Data to examine

:::::

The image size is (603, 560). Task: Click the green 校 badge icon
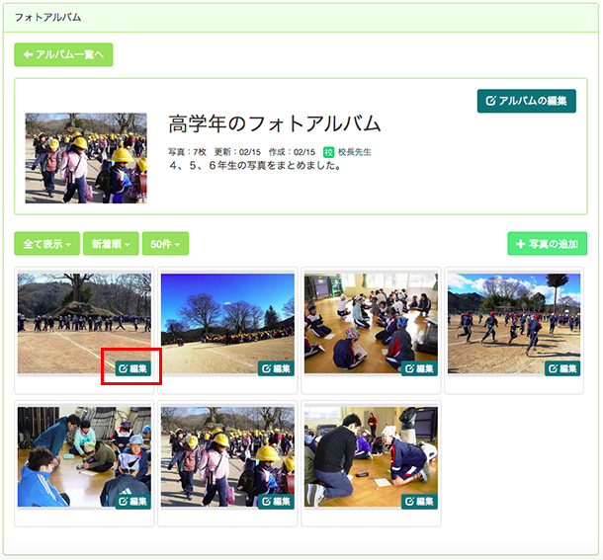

:::::

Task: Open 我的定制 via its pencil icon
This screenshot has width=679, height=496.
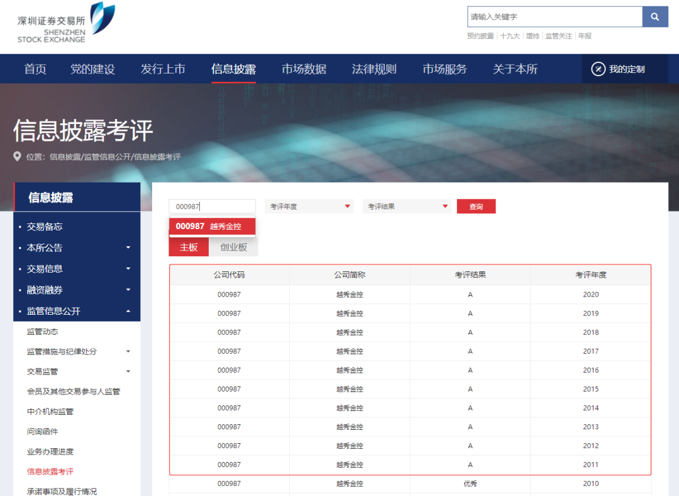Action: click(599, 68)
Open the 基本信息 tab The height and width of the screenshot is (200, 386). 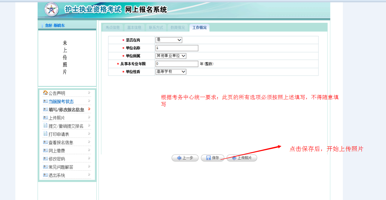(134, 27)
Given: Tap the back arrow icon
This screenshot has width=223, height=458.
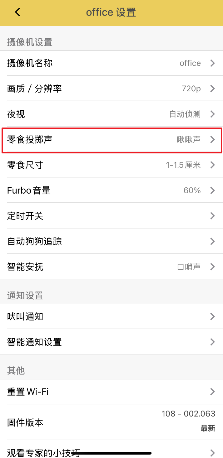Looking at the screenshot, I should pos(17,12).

:::::

What to work on
Check each line of the preceding material for the word "Task", then state how many lines contain it, with no other text.

Worked solution
2